DIRECTIONS FOR THIS TASK =
Leave out all images and set down the records exactly as given.

AVAILABLE DATA =
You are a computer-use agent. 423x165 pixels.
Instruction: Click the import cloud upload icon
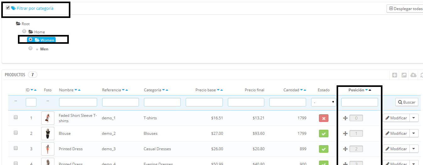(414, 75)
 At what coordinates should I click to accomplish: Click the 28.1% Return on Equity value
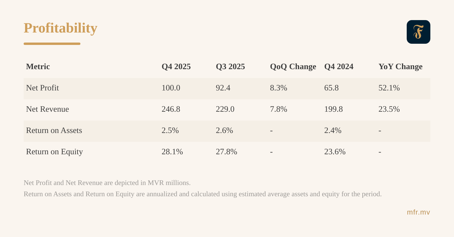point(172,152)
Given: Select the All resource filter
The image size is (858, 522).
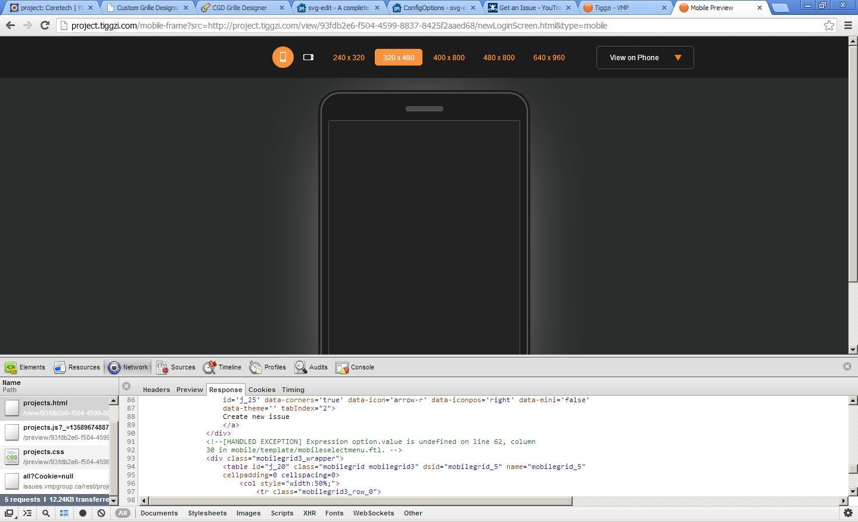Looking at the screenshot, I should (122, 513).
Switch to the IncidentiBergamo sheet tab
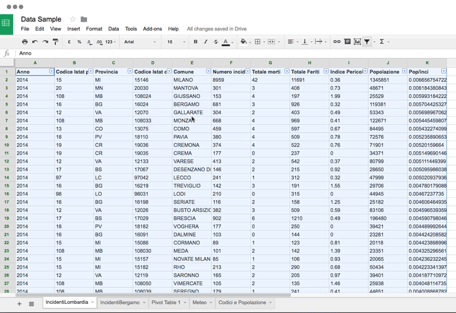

RESPONSE BOX =
You are a computer-use agent. 423x165 pixels.
Instruction: Click the import cloud upload icon
(414, 75)
 At what coordinates should I click to accomplish: Click the 28.1% Return on Equity value
point(172,152)
Given: Select the All resource filter
The image size is (858, 522).
Looking at the screenshot, I should (122, 513).
Switch to the IncidentiBergamo sheet tab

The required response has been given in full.